09 August 2018

Latest Project; New Tools

two round planes
My most recent project left me with a dilemma. I've been using three sources for this reproduction effort, which I shall write fully about anon. The piece is full of interesting details, each with its merits and relevance. In particular is a crown molding detail that required me to consider purchasing new tools to adequately complete it or to get by just using card scrapers. Since I am in China, I must abide by the market limitations in choosing what I can reasonably obtain.
Mujinggfang is a woodworking tool company that I have written about and critiqued previously so this essay follows in that vein. I was able to buy these planes readily from Taobao, guessing at what sizes might suit my needs to create the cove of the lower section of the molding. The planes are marked as veining planes, which likely accords to their intended uses in Chinese woodworking, which I cannot comment on because I have never seen anybody using these planes in China. As such they don't conform in terms of geometry with European style hollows and rounds.
Not quite circular but roundish
I bought 6mm and 10mm models, thinking that I could makedo within this range. I knew that I could rough in the contours by ripping on a tablesaw but that refining the profiles with only a card scraper would be too tedious.
After receiving the planes, I set about to sharpen them. I found that the blades can do with an upgrade. It's not clear why there is a slight taper along the length but this isn't even the main problem. The blade appears to be stamped out of a rather soft steelish metal. I noticed while lapping the back of one that the length appeared warped; so with finger pressure, I merely pressed it flat enough to continue. Yeah.

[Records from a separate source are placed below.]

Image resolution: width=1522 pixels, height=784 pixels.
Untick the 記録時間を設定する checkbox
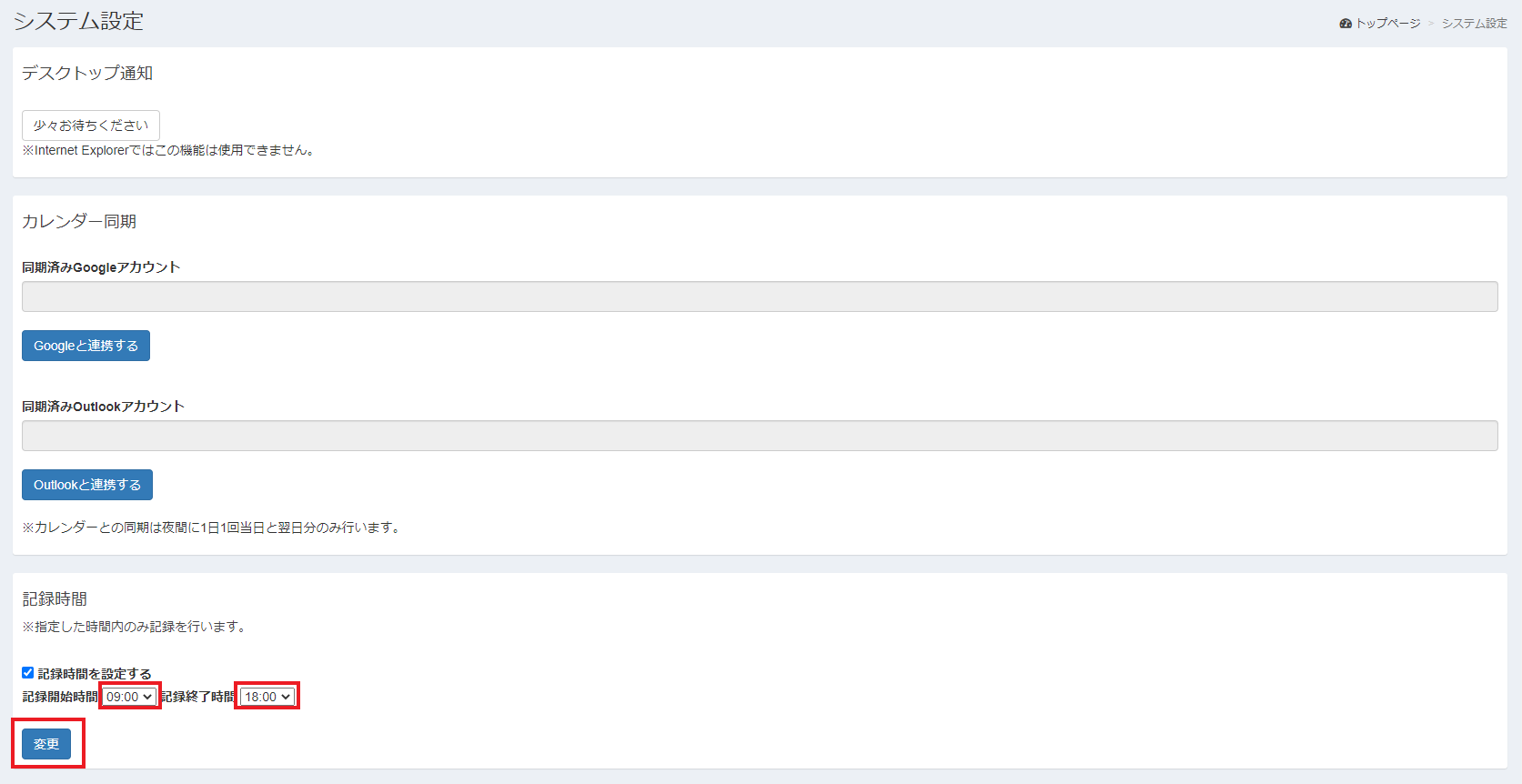(27, 673)
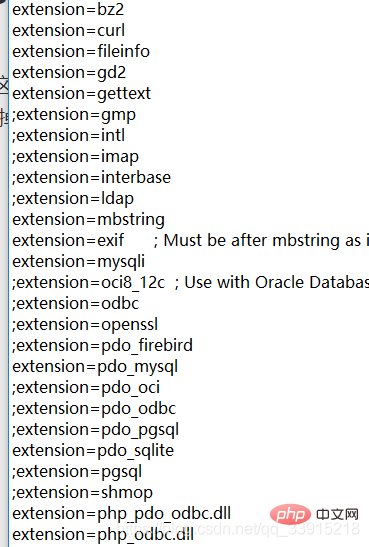Click the ;extension=interbase line
This screenshot has width=369, height=547.
(x=92, y=177)
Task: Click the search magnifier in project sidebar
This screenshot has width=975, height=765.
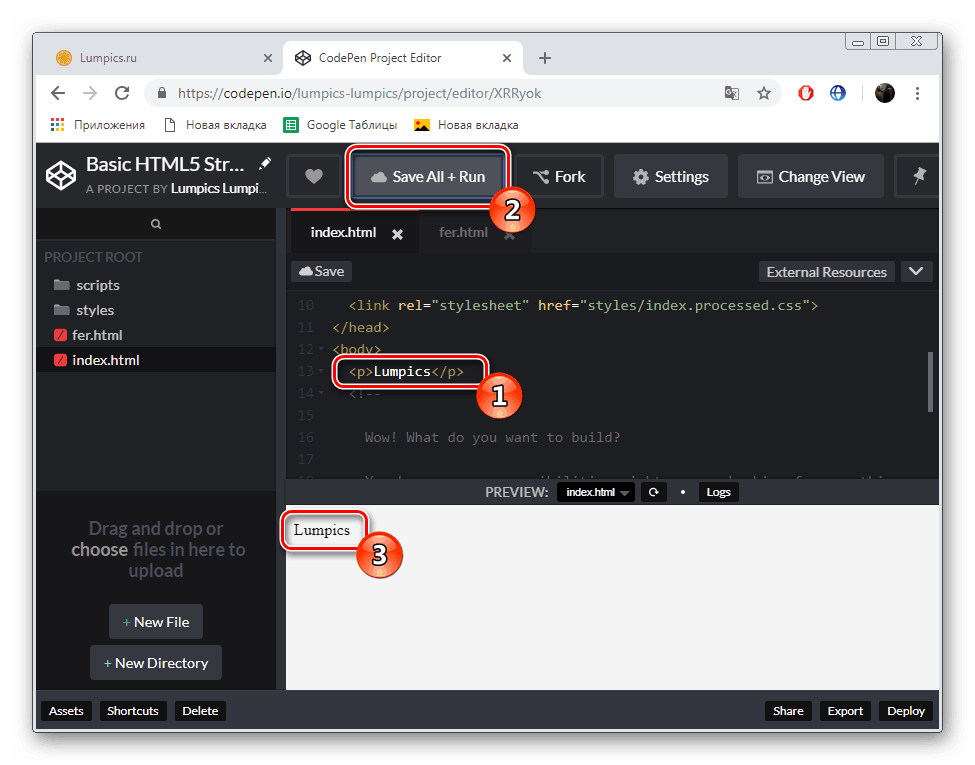Action: tap(157, 222)
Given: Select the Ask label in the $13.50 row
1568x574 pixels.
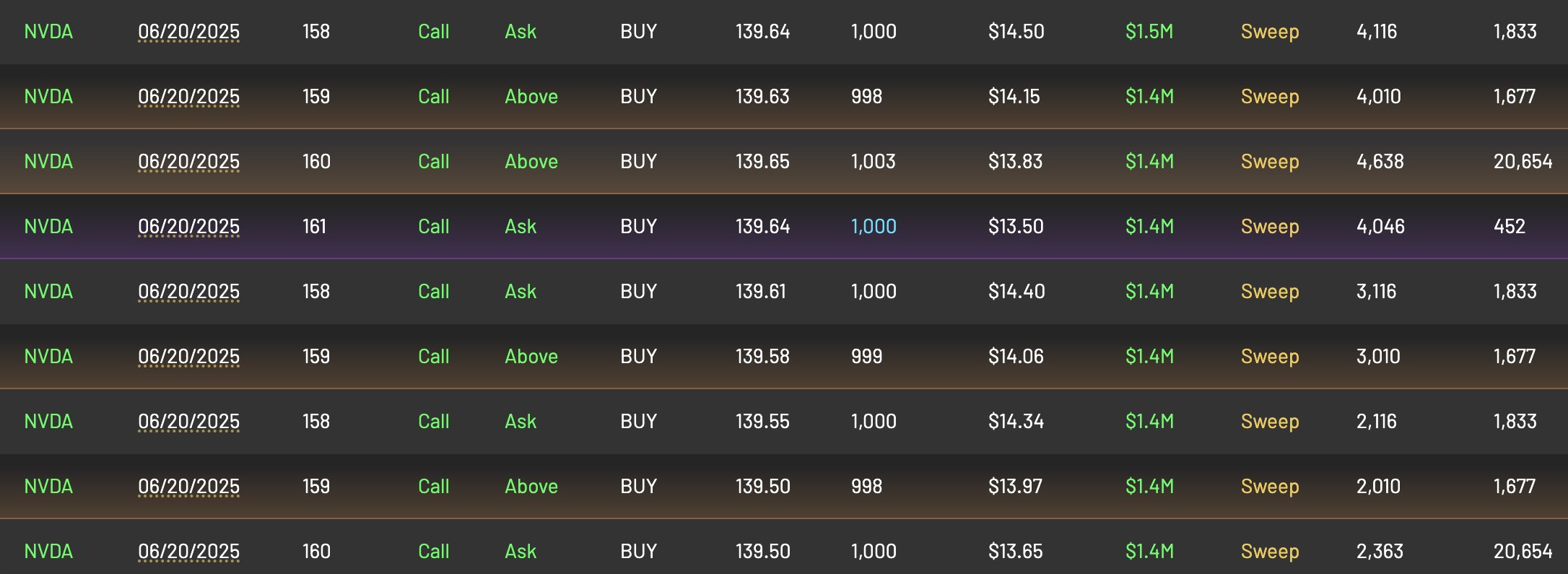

The bed angle is at about 45 degrees but that is about the only overlapping feature. This is not a side escapement so keeping the throat clear is markedly more difficult, As can be seen with the above wedge, it doesn't have a flat bottom. I don't know whether I have a faulty model or this is how it is supposed to look.
Roughed out cove and astragal
Adjusting this plane is also very challenging. Since the plane has such little mass, the blade cannot be tapped back with a hammer. The small chamfered head of the wedge makes tapping it forward and retracting it also a challenge. I managed to shape the cove section of the molding. Upon reflection, these veining planes are likely intended for making fluting on furniture elements. They were difficult enough to use in SYP so I am mystified as to how Chinese furnituremakers, who routinely use tropical hardwoods, manage to use these same planes effectively.

The completed molding profile
I don't have many complaints about the results. I was in a bind and these planes helped me out. And so I present a sample as a teaser for those who follow as to what the ongoing project is. I shall be writing more fully about it and offer a critique of its significance.